**TO DO**
**A.** Answer these questions using the article on the Rotunda renovation:
(i) When was phase one of the project completed?
(ii) How much of the project's total will the second phase account for?
(iii) What will be done with the crumbling column capitals on the north and south porticoes?
**B.** Continue the article on the Rotunda renovation after its last sentence.

**GIVEN TEXT**

--- BEGIN ---

Next phase of Rotunda renovation promises to breathe new life into iconic building

The last time the Rotunda underwent a major renovation, the U.S. Bicentennial Committee recommended that the work be the nation’s top preservation project for the 1976 bicentennial celebration.

A drawing of one of the Rotunda capitals that will be re-created by Pedrini Sculpture Studio in Carrara, Italy. Drawing by Pedrini Mario & C.

Nearly 40 years later, another bicentennial approaches as the University prepares to celebrate its 200th year in 2019. And again, the maintenance and preservation of this national landmark and World Heritage site is a high priority.

Phase one of the project was completed in spring 2013 and included a new oculus and copper roof, extensive masonry repairs and refurbished windows. Work on phase two will begin the day after Final Exercises in May and will take about two years to complete. The Rotunda will be completely closed to the public during this period.

The second phase will account for $42.5 million of the project’s approximately $50 million total. The renovation is funded exclusively by a combination of private philanthropy and state funds (the General Assembly has appropriated about $24 million for the project).

This renovation—expected to sustain the Rotunda for the next 50 years or more—is intended to bring the building into the 21st century while maintaining its 19th-century character. Planners hope that enhancements to the interior space will transform the Rotunda from a seldom-used museum piece to a center of academic life, as Thomas Jefferson originally intended.

Exterior

  1. The Rotunda roof will be painted white.
  2. The courtyard magnolia trees were removed, a necessary step in allowing the proper stewardship of the Rotunda to proceed.
  3. Terrace decks will be replaced and new drains will be added. Interiors of the north and south terraces will be renovated.
  4. Crumbling column capitals on the north and south porticoes will be replaced.

--- END ---

(Dataset records)
--- BEGIN ---

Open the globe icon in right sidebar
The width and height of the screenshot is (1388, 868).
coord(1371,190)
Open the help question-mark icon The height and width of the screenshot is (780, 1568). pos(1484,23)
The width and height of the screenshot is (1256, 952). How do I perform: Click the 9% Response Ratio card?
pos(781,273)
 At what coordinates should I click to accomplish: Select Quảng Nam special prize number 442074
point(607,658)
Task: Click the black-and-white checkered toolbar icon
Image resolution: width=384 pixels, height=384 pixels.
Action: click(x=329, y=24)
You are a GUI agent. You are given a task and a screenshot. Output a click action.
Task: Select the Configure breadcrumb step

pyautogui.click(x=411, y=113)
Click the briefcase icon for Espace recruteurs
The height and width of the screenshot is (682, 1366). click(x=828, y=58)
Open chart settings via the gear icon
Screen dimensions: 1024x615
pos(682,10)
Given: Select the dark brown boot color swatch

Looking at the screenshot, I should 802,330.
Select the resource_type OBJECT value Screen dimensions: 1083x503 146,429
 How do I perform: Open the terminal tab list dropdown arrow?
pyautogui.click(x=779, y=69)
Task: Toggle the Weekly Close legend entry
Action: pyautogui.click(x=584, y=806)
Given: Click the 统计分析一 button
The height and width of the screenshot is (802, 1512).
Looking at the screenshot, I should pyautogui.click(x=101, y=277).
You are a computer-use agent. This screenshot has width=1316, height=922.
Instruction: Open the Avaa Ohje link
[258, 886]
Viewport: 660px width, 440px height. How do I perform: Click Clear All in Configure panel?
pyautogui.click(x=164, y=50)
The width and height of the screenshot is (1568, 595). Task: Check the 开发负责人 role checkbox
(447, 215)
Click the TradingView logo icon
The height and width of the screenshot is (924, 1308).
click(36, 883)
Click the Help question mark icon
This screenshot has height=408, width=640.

--- END ---

**ANSWER LIST**
**A.**
(i) Spring 2013
(ii) $42.5 million
(iii) They will be replaced.

**B.**
  5. A new set of glass doors will be installed on the main floor, serving as the main entrance from the south.
  6. The north and south porticoes will get new white-painted copper roofs, and the underlying steel structure, damaged by leaking gutters, will be replaced.
  7. New landscape plans, including redesigned courtyards and north terraces, will be created by landscape architect Laurie Olin, the 2013 recipient of the Thomas Jefferson Foundation Medal in Architecture.
  8. An 18-foot-deep excavation in the east courtyard will accommodate an underground mechanical room and a catering kitchen.
  9. A portion of the east colonnade will be removed to allow access to the east courtyard. It will be reassembled when the work is complete.
  10. A tunnel and service elevator will provide access to the new basement.

Interior

  • A cable-operated shade for the oculus will be installed, allowing users to darken the Dome Room for audiovisual presentations.
  • The existing elevator will be replaced by an elevator that will open into the main lobbies, providing better access to the first two floors and the terrace.
  • An acoustic plaster ceiling will replace the metal ceiling panels currently in place on the dome’s interior.
  • New stairs will provide access to the lower gallery in the Dome Room, currently not accessible to the public.
  • The Rotunda’s interior will undergo extensive renovations, many of which will help return the building to being a center of student life by enhancing classrooms and study areas.

Replacing the Capitals

Before work on phase one of the Rotunda renovation began, the black fabric covering the capitals since 2010—there to protect passersby from falling chunks of marble—was a clear sign that the building needed work. The weathered and crumbling capitals that are currently part of the Rotunda were installed after the 1895 fire destroyed the originals. Those replacement capitals have been more vulnerable to the elements because they were made of domestic, fine-grained white marble that is not as hard as the original Carrara marble from Italy that Jefferson had specified.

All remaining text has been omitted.